Ferdinand Marcos Jr.

The Marcos victory: From the 3Gs to the 3Ns

Frank Cimatu

This is AI generated summarization, which may have errors. For context, always refer to the full article.

The Marcos victory: From the 3Gs to the 3Ns
New media, nostalgia, and negationism work by helping the Marcos family sanitize their ugly past and Martial Law

Last of 5 parts

In the 2016 presidential elections, the Solid North predictably acted like a motherless child. 

Former vice president Jejomar Binay, being a son of Cagayan Valley, got Northeast Luzon including Kalinga, Apayao, and Abra. 

Grace Poe, being the daughter of Fernando Poe Jr., got the rest of the pie, except for Ilocos Norte, which went for eventual winner Rodrigo Duterte. 

The vice presidency, however, was another story. 

Ferdinand “Bongbong” Marcos Jr. won big in all the provinces in Northern and Central Luzon. Leni Robredo beat him only in Tarlac, home turf of then President Benigno Simeon Aquino III, and by only 30,000 votes, and in Batanes where she got four times his votes. 

In his home province of Ilocos Norte, Marcos got 96.8% of all VP votes. 

In the Ilocos region, Marcos got 84.36% if the battle against Leni was one-on-one. In Cagayan Valley, Marcos’s 2016 votes represented 85% of their  combined votes.

In the Cordillera, Marcos got “only” 79% of the votes if it were a two-way fight in 20016. His votes increased by 10% in 2022.  

In the rest of the Solid North, his dominance was clear.

The 3Ns

Bongbong was not consistently dominant on entering national politics. 

In 1995, four years after the family came home from exile in September 1991, he ran as senator and placed 17th.  

He was more successful when he set his sights lower in 2010 and 2013, winning as governor and congressman of his home province Ilocos Norte.

Political consultant and senior lecturer Gerardo Eusebio was  a panelist in a November 2013 forum organized by the Third World Studies Center at UP Diliman.

He had also worked with Marcos Jr.’s 2010 senatorial campaign. Marcos garnered 13 million votes in that race to land 7th. In that contest, Marcos ran under the Nacionalista Party, not his father’s Kilusang Bagong Lipunan (KBL), which had become a ragtag party since the dictator’s fall in 1986. 

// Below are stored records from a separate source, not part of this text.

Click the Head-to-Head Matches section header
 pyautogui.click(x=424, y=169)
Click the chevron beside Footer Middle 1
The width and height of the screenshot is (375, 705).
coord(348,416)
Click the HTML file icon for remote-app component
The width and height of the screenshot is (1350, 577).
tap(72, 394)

Eusebio recalled that Marcos Jr’s votes were “definitely concentrated in Region 1: Ilocos Norte, Ilocos Sur, Pangasinan, Abra area.”

“Metro Manila was not really, you know, a strong Bongbong area. So, doon kami sa Bulacan. We (got a) hint na marami raw loyalists doon sa Bulacan (there was quite a number of loyalists in Bulacan),” he added. 

Eusebio said that Regions 7 and 8, the central and eastern Visayas regions, and some parts of Mindanao were also their strongholds. Bongbong’s mother, former first lady Imelda, hails from Leyte in Eastern Visayas.

Eusebio said most of their supporters were senior citizens, Kabataang Barangay leaders, and Marcos loyalists. 

Eusebio admitted that Martial Law was the albatross on Bongbong’s neck. 

Without that baggage, he said, the young Marcos could have placed fifth or higher. 

What a sea change by 2022.

“Bagong Lipunan,” the marching theme of Martial Law, became the de facto campaign jingle of Marcos Jr. 

But it wasn’t a single giant leap, not a quantum jump for the son. 

It was a series of steps that made him win. 

‘Campaign to exorcise’

In the 2013 forum, Eusebio scoffed at the claim that the 3Gs (guns, goons, and gold) gave Marcos, the father his electoral victories.

Today, to say that the son won because of the 4M formula (man, message, machinery, and money) is also simplistic. 

It fails to understand the most important, decisive aspect of elections – the voters.

What fueled the Marcos Jr. strategy these last six years were the 3Ns (new media, nostalgia, and negationism). 

Even in 2013, negationism or the “narrative of denial” was already being talked about in the historical revisionism of the Marcoses. 

“And this is probably the issue right now,” Ferdinand Llanes, a history professor at UP Diliman said almost ten years ago, “that accordingly, the Marcoses are exerting every effort to sanitize what is supposed to be a negative image of the Marcoses and Martial Law.”

As early as 2008, Marcos’s team had been producing YouTube videos with strong the negationism slant. 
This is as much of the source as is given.